Asked what they thought of Philipsen’s sprinting style, some sports directors chose to keep their counsel. “I’m not going to give my opinion on that one,” Matt White of Jayco AlUla said. “It doesn’t help the situation.”

With the latest batch of sprint stages now completed, Sunday’s summit finish to the conical climb of the Puy de Dôme, just outside Clermont Ferrand, looms large. Thirty five years on from the Tour’s last visit, when the Danish rider, Johnny Weltz, won, his compatriot Vingegaard, the race leader and defending champion, will hope to get the better of Tadej Pogacar, of UAE Emirates, on the steep gradients that wind uphill towards the finish.

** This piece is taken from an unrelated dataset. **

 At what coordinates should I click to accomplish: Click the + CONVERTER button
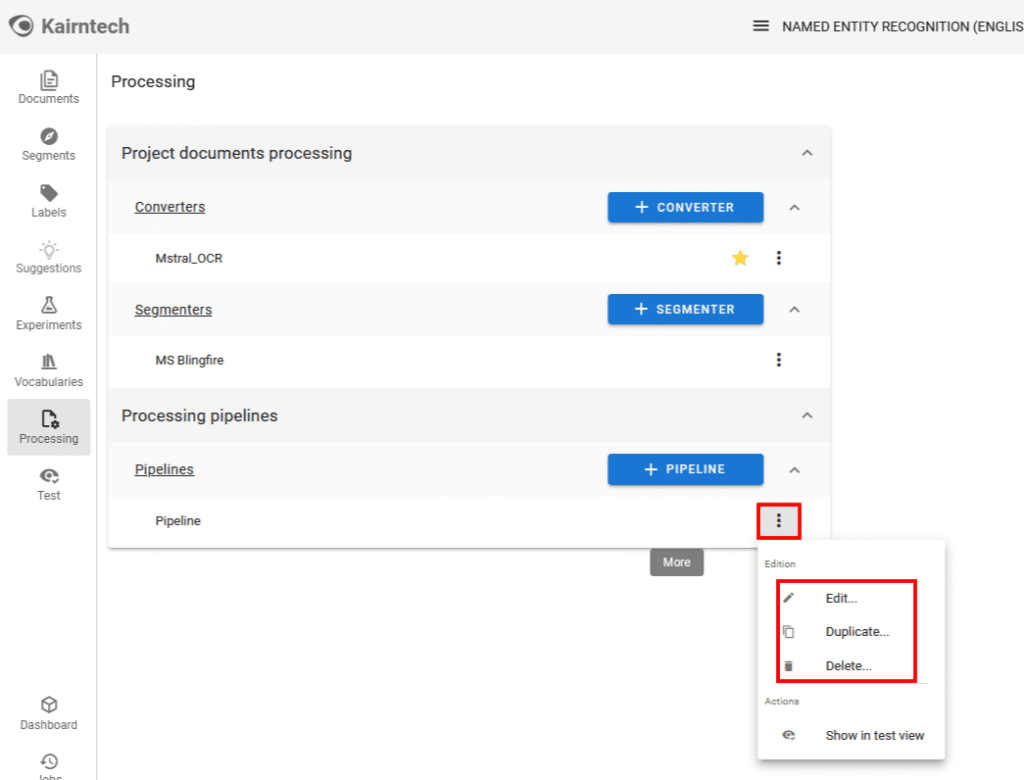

Jumbo-Visma’s team leader is lucky enough to have Frans Maassen, one of a small number who were also in the Tour peloton on the day of Weltz’s win, as a sports director.

“It was my first Tour de France, but I don’t remember anything about it,” Maassen admitted. “But we did a reconnaissance and Jonas rode up it. He is the only one from our team who has done it.”

The “Giant of the Auvergne” has been visited 13 times before by the Tour and is renowned for the rivalry of the French stars Raymond Poulidor and Jacques Anquetil in 1964, and also the infamous punch delivered to Merckx’s stomach in 1975 by an unruly fan, 150m from the finish.

The final 4km of the climb to the summit are brutally steep and strict rules are being applied to the Tour’s visit, due to the climb’s environmental sensibilities. No cars will be allowed up the climb and spectator numbers will also be restricted.

“A lot of riders will be dropped, but it’s also all about the speed,” Maassen said. “A big showdown is possible and, in the end, I think it suits Pogacar a bit more than Jonas. We will have to see. I hope it’s really hot, because that’s better for Jonas.”